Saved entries
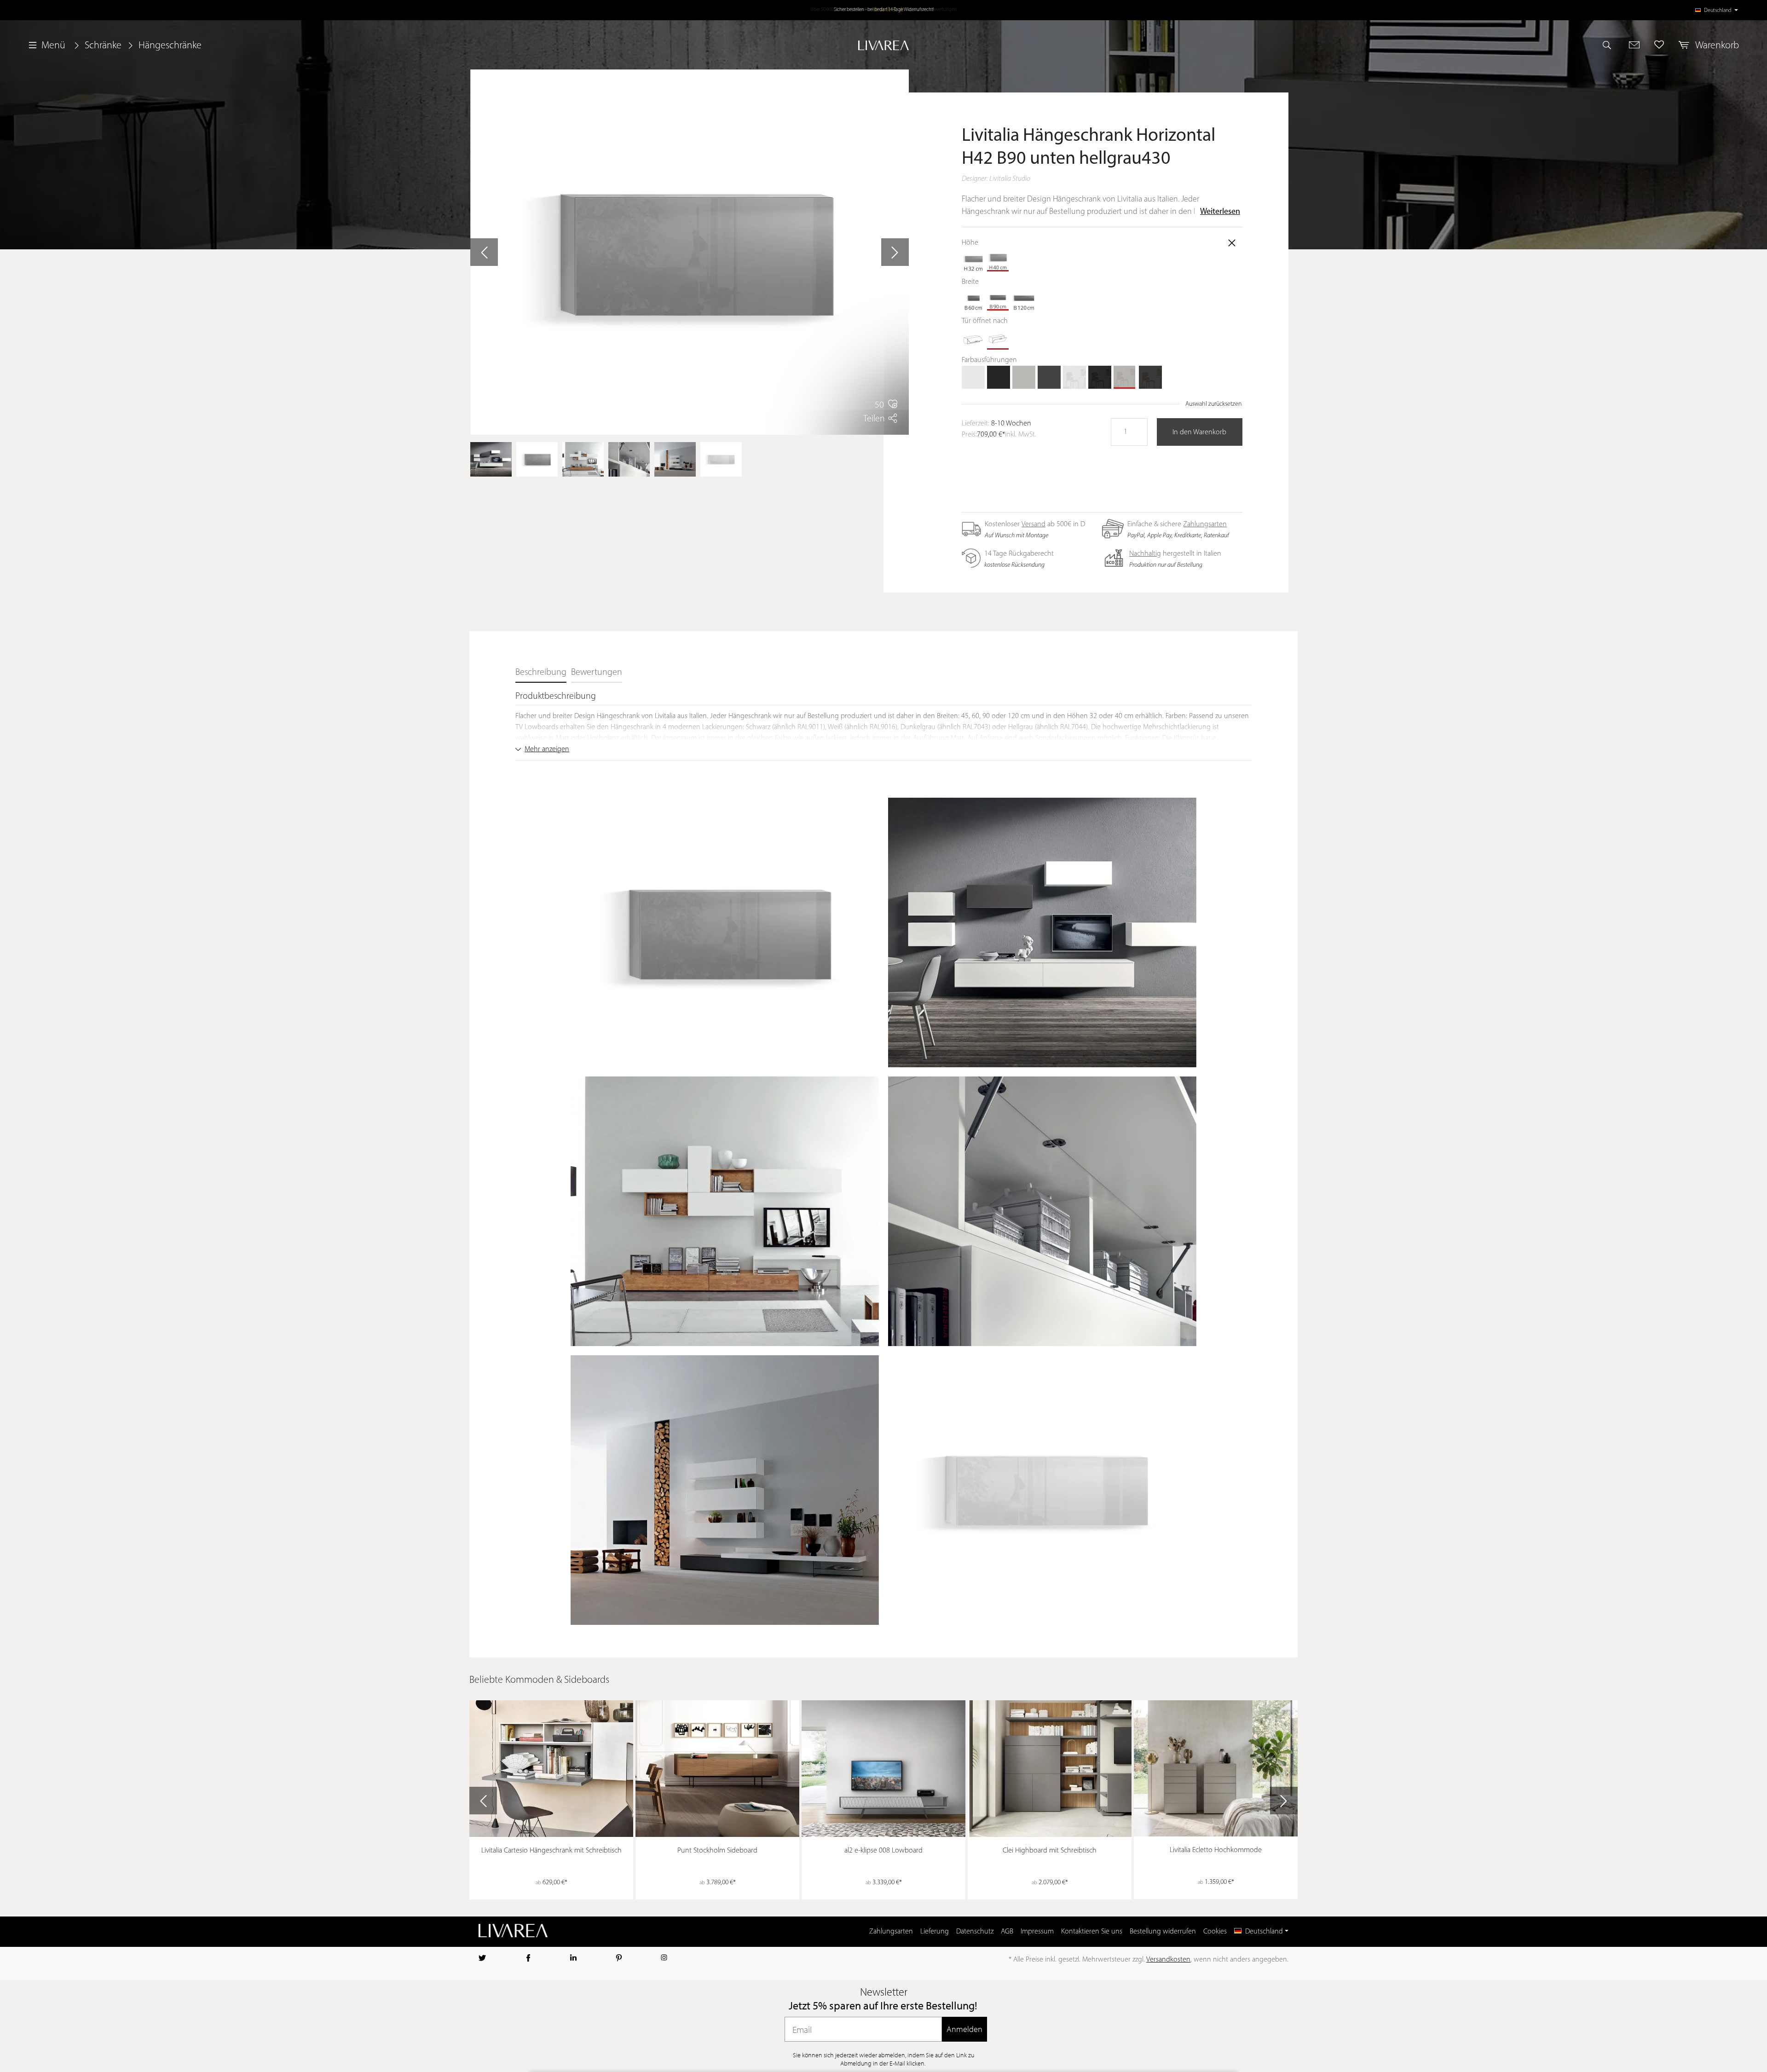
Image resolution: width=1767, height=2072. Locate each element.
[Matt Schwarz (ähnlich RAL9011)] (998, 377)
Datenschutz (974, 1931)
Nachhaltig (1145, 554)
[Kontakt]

- Assignment
Print each record as it appears above, dropping every picture from the copy.

- Your solution
Image resolution: width=1767, height=2072. Locate each element.
[Matt Schwarz (ähnlich RAL9011)] (998, 377)
Datenschutz (974, 1931)
Nachhaltig (1145, 554)
[Kontakt]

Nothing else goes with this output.